The power of kindness and understanding
We don’t understand what each person or family is coping with at home, therefore how we work or study well together and interact with our colleagues and teachers from home is vitally important.
There are some excellent examples of out-of-office messages from our staff which show such compassion and understanding and some are shown below as examples. Adopting something similar may allow you the chance to be upfront about how and when you will be able to communicate with your colleagues.
“I am working from home until further notice and like many of us, looking after others in my family. Please bear in mind that I will not be able to work the same pattern of hours in a day as I do under normal circumstances”
“I might not always be able to respond straight away but I will get back to you as soon as I can. This may be out of normal business hours however please be assured I do not expect you to read, reply or action any emails that I send to you outside of your normal hours.”
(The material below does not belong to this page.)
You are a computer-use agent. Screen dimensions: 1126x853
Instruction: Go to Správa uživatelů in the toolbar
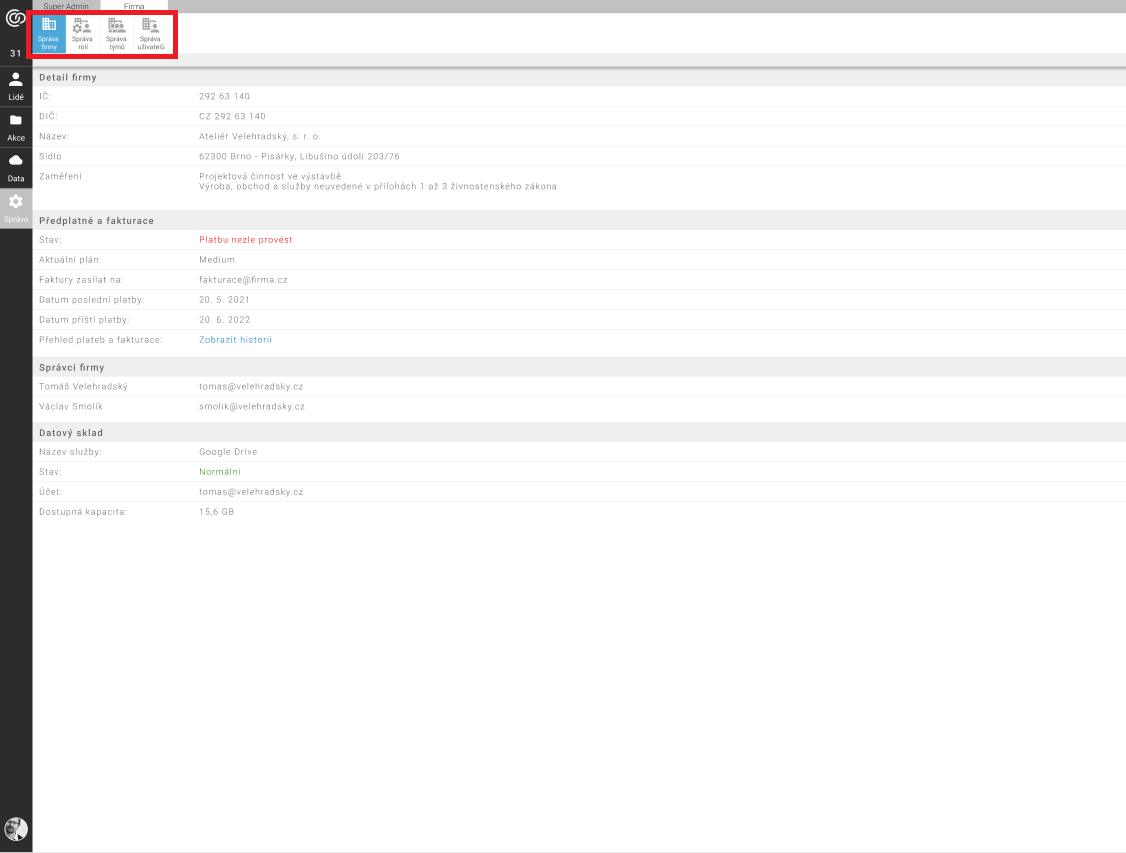[150, 34]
Technology the good and the bad
One of the benefits of technology is how quickly we’ve been able to adapt a lot of our working to a remote setting. A pitfall however is how well connected we are, switching off can become more challenging as we struggle to stick to a regular 9-5 (or anything close to that). The physical separation of office and home is gone and with it means a blurred line between on and off.
It’s okay to turn off notifications when you’re signing off the day, if you’re clear with your colleagues about when you’re available then they’ll know when they can expect a reply.
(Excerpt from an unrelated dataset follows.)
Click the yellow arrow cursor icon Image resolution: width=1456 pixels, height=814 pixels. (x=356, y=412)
Listen to what your body and mind needs
Burnout is a major problem in society and under current conditions, it’s as prevalent as ever. If you’re caring for family, trying to work and feeling like you’ve got to do things around your home you may feel like you’re being pulled in every direction and not able to focus on one thing at a time. Moving from task to task with no real rest can leave your brain fatigued. There has been a bit of an online backlash recently on the notion of productivity during this crisis, it’s not exactly likely that we should all have learned another language or written a novel by now. Well-intended as any such motivators may be, please ignore them.
Do something new or don’t do anything, it’s entirely up to you.
Let’s all promise we won’t ask our colleagues if they learned a new skill during lockdown when we get back?
Here are some other articles and resources for avoiding burnout during the crisis:
- BBC Worklife How to Avoid Burnout amid a Pandemic
- The Free Mindfulness Project lists a variety of free resources available online.
- Staying at Home tips from the NHS – Every Mind Matters
Easy meal suggestions
Eat simply sometimes, you’re possibly preparing a lot more meals than before (not to mention the snacks!) so take it easy some days, plan to have easy meals for those nights when things haven’t quite gone to plan and you normally would have been straight on the phone for a takeaway.
Try the free All Recipes Dinner Spinner App select the ingredient that you have and the meal-type and find lots of different options.
If you find you’re struggling to find balance or your circumstances change, please tell your managers or HR so that we can help. We might not be in the same boat but we’ll steer you right.